“Turning the Corner” by Polly Brown
The Poet
Polly Brown lives on a hillside in central Massachusetts, writes a blog about progressive education at ayeartothinkitover.com and has two poetry chapbooks in print: Blue Heron Stone (Every Other Thursday Press), and Each Thing Torn From Any of Us (Finishing Line). Recent poems have appeared, or will soon, in Clade Song, Sandy River Review, Soundings East, and Turtle Island Quarterly. Meanwhile, a manuscript called What There Is, which moves from geology to botany to zoology to human artifacts, will soon go scouting for publishers yet again.
The Poem
The line “together, the leaves have staggered” is really the crux of it: the action of individual leafs, taken together, signal momentous change. The poet then gives the tree the very human ability to “[make]/ its corner of the yard an image/ of itself.” Eventually there comes a point when (if we’re lucky) “the body/… has thinned” into old age.

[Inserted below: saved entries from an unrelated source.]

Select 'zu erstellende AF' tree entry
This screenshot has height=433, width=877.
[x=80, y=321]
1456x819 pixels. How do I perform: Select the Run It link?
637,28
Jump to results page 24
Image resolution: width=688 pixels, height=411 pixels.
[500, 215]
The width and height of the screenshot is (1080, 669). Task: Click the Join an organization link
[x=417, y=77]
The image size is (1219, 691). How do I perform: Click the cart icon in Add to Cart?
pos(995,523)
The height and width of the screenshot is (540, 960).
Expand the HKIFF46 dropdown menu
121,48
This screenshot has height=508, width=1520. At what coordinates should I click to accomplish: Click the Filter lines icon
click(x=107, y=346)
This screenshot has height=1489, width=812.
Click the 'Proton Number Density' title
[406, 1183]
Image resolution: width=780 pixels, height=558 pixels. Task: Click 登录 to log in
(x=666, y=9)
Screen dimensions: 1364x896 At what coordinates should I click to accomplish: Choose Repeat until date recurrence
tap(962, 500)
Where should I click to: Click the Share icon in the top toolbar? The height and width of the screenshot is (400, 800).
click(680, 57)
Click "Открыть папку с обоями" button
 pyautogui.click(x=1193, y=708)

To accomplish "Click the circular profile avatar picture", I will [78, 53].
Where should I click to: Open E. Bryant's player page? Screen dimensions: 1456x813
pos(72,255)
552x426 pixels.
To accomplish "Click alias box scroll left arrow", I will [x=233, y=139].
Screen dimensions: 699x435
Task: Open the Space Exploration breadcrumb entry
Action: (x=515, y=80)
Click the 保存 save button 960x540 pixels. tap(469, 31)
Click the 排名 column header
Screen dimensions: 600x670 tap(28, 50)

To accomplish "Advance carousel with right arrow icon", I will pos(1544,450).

But that’s when Brown uses her images to throw a curve: that thin body, those staggering leaves have all given way not to cold or darkness but to a clear blue sky. It’s a transcendent moment that finds the beauty hidden in “let[ting] go.”
The Design
As the tree’s canopy has thinned, so has the body of the poem: there’s an extra space between each word, and the text as a whole has been kerned open to let the white page really show through. Bodoni’s italic rolls evenly, like a few remaining leaves in the wind. Century Schoolbook is firm and upright, especially in boldface, providing what will stay through the winter: the trunk and the ground.